When it comes to their kids' financial independence, many parents don't give it much thought. Here are six steps to get you started.
Step 1: Start early - It’s important to start talking with your kids about financial responsibility early. Once your children are old enough to have some responsibility and are able to perform small tasks, give them a list of household responsibilities and pay them a weekly allowance for completing those chores.
Help your kids make decisions with the allowance money they earn: How much should go into savings? How much should they spend? Developing an understanding of these concepts gives kids the financial confidence that will eventually lead to financial independence.
As your kids grow, teach them by modeling financial responsibility. Have budget discussions around the kitchen table with your children present. Share with them the family budget and talk about the times when you have to make financial trade-offs.
Step 2: Set goals - Encourage your kids to set goals; after all, goals are the driving force behind any financial plan at any age. Whether they want a toy or a car when they turn 16, their financial plan will be driven by the goals they set. Teaching your kids to think ahead financially, to defer the instant gratification of spending today in order to achieve tomorrow’s goal, will dramatically increase the likelihood that they will become financially independent adults.
Step 3: Develop a budget - When your children are ready (typically in their preteens), help them create and manage a budget. Whether they earn money from chores around the house or from work outside the home, give them the responsibility to pay for certain things.

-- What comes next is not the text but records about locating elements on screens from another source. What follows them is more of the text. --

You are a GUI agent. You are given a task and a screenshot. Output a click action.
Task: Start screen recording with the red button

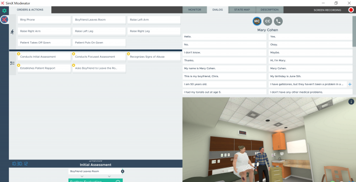pos(351,10)
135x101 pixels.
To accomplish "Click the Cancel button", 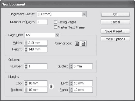I will tap(115, 22).
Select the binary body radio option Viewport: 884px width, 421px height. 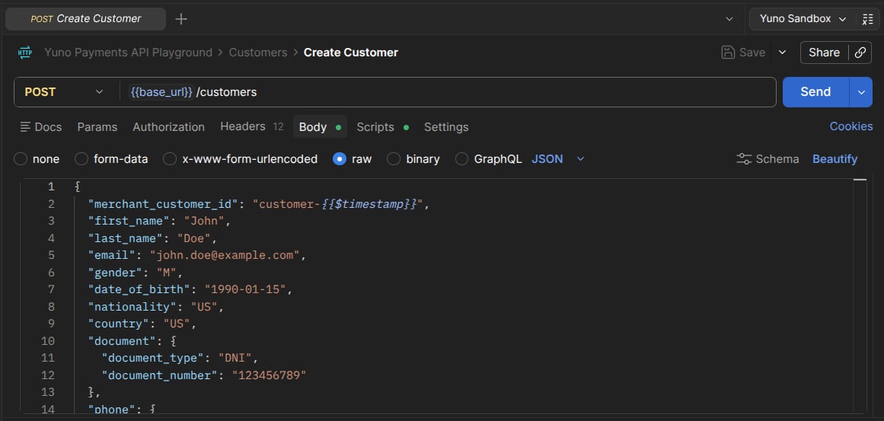394,159
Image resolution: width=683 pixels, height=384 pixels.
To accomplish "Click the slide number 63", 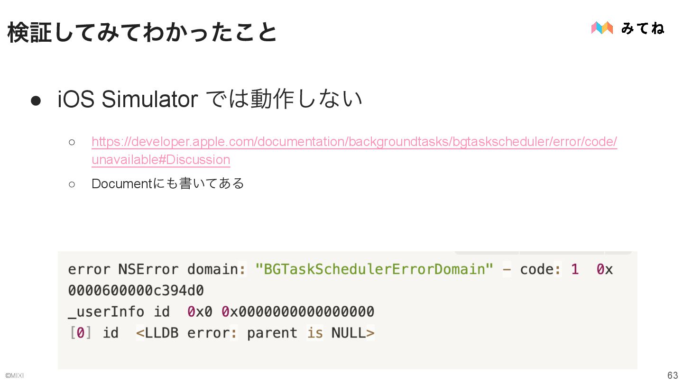I will tap(673, 375).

Help them understand the basic concept that expenses cannot be greater than income. Help them live within their means, suggesting ways to tailor expenses.
Sit down with your children at least once a month to go over the budget. Look at where they spent their money in the previous month or week. How do they feel about those spending decisions in retrospect? Do they wish they had done things differently? When you have these kinds of conversations with your children, you’re showing them how to think about money and how to make decisions.

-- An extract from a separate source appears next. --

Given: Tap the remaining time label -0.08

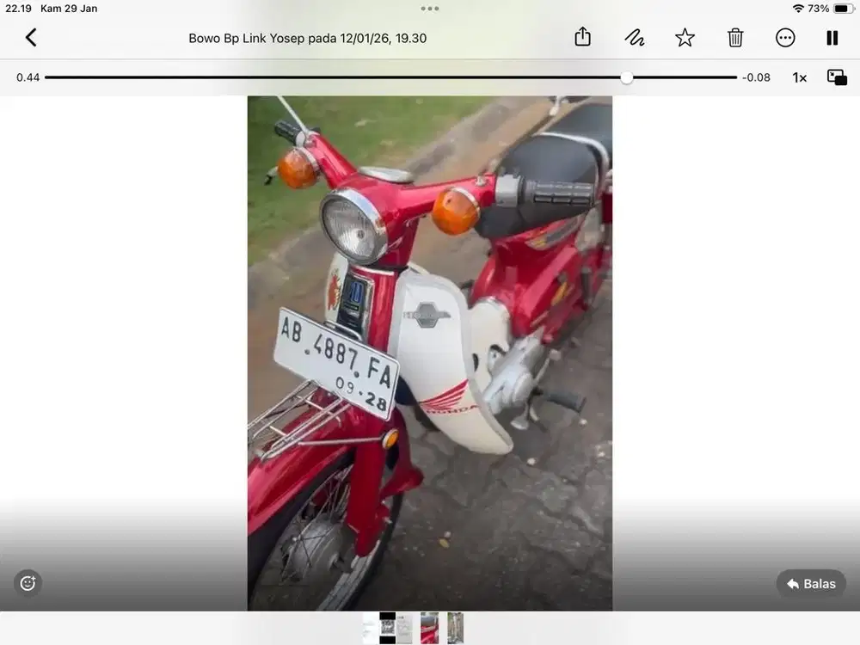Looking at the screenshot, I should click(x=756, y=77).
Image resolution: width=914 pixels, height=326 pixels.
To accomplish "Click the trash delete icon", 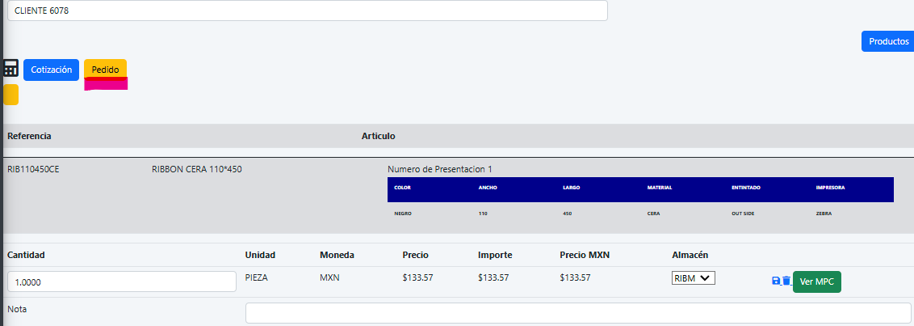I will (x=786, y=281).
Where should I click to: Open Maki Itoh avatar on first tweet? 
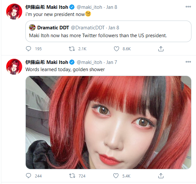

Step 4: Build credit - Developing credit is a very important part of financial planning. Good credit will enable your children to buy a car and buy a home at reasonable interest rates. Unfortunately, credit is one of the areas where young people tend to have the most trouble.

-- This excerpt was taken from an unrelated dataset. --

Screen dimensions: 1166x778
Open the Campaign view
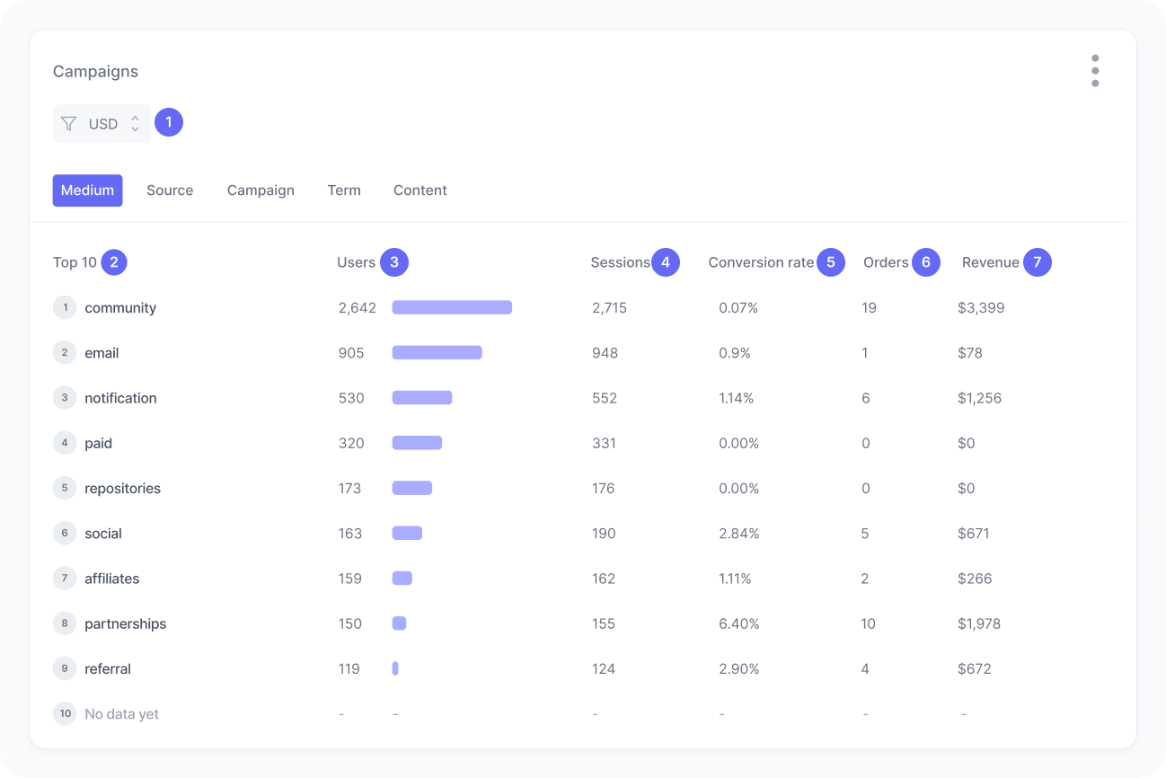click(261, 190)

There are a number of ways to help your children prepare for the responsibility of a credit card:
- Prepaid credit cards function in much the same way as debit cards do - not letting the cardholder spend above the prepaid amount - but at the same time are reported to the credit bureaus like a true credit card, allowing the cardholder to build up credit.
- Once your children have mastered the science of living within their monthly budget, you may allow them to take out a low-limit credit card.
Step 5: Save - A savings account is a great way to get your children into the habit of saving (and it is a habit, as well as a mindset). As they get older, you might look into higher earning, low-risk investment accounts, money markets, or government bonds as ways for your children to save toward longer-term goals. These kinds of accounts do not require huge upfront investments and typically have higher rates of return than savings accounts. They’re a great start to understanding the different types of investment vehicles and the trade-offs of each.
Step 6: Let go - In financial planning, if your children never know what it’s like to be truly self- reliant - if they never have the opportunity to make mistakes and correct them - they never will become financially independent.
Resist the temptation to bail your kids out every time they are in a financial crisis. When they run out of money before the end of the month, let them feel the consequences of having to eat a sack lunch while their friends go out. Next month, they’ll think harder about spending more than their budget.